Define marriage, please
August 16, 2010
On Aug. 4, U.S. District Court Judge Vaughn Walker handed down a decision that ruled California’s Proposition 8 unconstitutional. In effect, the ruling not only allowed gay marriage in California, but used language that would almost certainly be the death-knell for any other laws on any level that restricted which sexes could marry. Although the case is still up for appeal, the decision is already being celebrated by gay marriage activists as a monumental civil rights victory; and it’s already being derided by gay marriage opponents as, well, the beginning of the end of civilization. Both sides thinkĀ the other side is ignorant of reality.
What I think is revealing, and what I think is going to make this ruling very controversial for a very long time, is Justice Walker’s actual arguments for his ruling. The decision copied almost word for word from the gay marriage activists’ playbook.
Marriage is considered a fundamental right, and any government’s attempts to regulate it are unconstitutional. This argument makes sense to most gay marriage activists but makes very little sense to most gay marriage opponents. The difference between the two views actually has very little to do with gay marriage at all. It has to do with differing ideas concerning regular, old, dull heterosexual marriage.
Increasingly in our culture, marriage is seen as something of personal convenience. People get married to someone who makes them happy, at least until that person stops making them happy. It’s a public show of affection, and having children is more of an afterthought.

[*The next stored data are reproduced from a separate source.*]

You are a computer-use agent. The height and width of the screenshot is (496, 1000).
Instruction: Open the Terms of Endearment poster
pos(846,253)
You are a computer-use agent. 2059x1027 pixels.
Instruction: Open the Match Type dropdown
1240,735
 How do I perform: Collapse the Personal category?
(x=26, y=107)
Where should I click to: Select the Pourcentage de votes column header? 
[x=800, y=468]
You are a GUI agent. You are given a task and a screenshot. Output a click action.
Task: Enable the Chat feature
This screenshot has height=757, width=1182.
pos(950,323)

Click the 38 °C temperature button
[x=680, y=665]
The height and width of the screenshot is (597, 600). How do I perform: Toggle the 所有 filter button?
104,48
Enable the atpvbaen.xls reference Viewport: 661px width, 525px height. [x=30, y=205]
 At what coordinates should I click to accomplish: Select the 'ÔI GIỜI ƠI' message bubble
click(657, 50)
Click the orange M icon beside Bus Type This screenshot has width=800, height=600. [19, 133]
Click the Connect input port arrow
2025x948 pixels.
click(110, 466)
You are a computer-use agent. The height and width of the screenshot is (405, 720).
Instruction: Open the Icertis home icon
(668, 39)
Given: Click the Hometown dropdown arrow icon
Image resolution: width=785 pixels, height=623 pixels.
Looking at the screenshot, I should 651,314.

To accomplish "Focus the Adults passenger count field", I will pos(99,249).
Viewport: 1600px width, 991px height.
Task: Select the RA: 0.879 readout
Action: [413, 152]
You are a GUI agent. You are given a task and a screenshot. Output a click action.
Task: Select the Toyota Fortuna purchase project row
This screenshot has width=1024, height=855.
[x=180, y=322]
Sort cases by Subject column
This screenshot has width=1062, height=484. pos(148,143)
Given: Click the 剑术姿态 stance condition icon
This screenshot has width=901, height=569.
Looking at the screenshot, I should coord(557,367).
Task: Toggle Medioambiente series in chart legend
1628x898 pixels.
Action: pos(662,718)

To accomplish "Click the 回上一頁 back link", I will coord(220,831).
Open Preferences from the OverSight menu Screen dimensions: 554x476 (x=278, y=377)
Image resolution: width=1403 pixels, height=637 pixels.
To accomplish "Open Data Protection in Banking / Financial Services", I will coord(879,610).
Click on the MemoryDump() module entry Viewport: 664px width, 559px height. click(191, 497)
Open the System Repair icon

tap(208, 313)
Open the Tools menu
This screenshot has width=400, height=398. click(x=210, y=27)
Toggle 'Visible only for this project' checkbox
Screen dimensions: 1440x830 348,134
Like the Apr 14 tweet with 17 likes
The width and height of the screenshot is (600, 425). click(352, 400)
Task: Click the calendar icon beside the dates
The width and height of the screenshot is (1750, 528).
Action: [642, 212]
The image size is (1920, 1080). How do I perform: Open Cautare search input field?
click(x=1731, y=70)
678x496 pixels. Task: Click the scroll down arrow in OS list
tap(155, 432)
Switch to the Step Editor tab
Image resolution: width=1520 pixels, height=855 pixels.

The modern marriage is also far more temporary, with 50 percent of marriages ending in divorce. More often, marriage is seen as “a sort of friendship recognized by the police,” as Robert Louis Stevenson once said. This is the view of marriage that is believed by many gay marriage activists, and if it is true, it is very hard to argue against gay marriage. If marriage is simply a social construct that allows for public displays of affection, laws limiting this construct to a man and a woman are on very shaky ground. If marriage is simply a state construction for giving out certain benefits, then those laws are surely criminal.
However, gay marriage opponents see marriage as an altogether different animal. They see marriage as not something imposed on human nature, but something that arises naturally from the complementary natures of male and female and perfects them. This view of marriage puts permanent commitment and raising a family at the center of the institution. Because this view sees marriage is integrally connected to the nature of male and female, advocates of this view see gay marriage activists as not simply fighting against laws, but fighting against reality itself.
These tremendous differences in what marriage is are what causes the current debate, in which opponents talk past each other and pander to their bases instead of having an actual conversation about the issues. I personally believe that we need to first arrive at a general definition of marriage before we start trying to redefine it.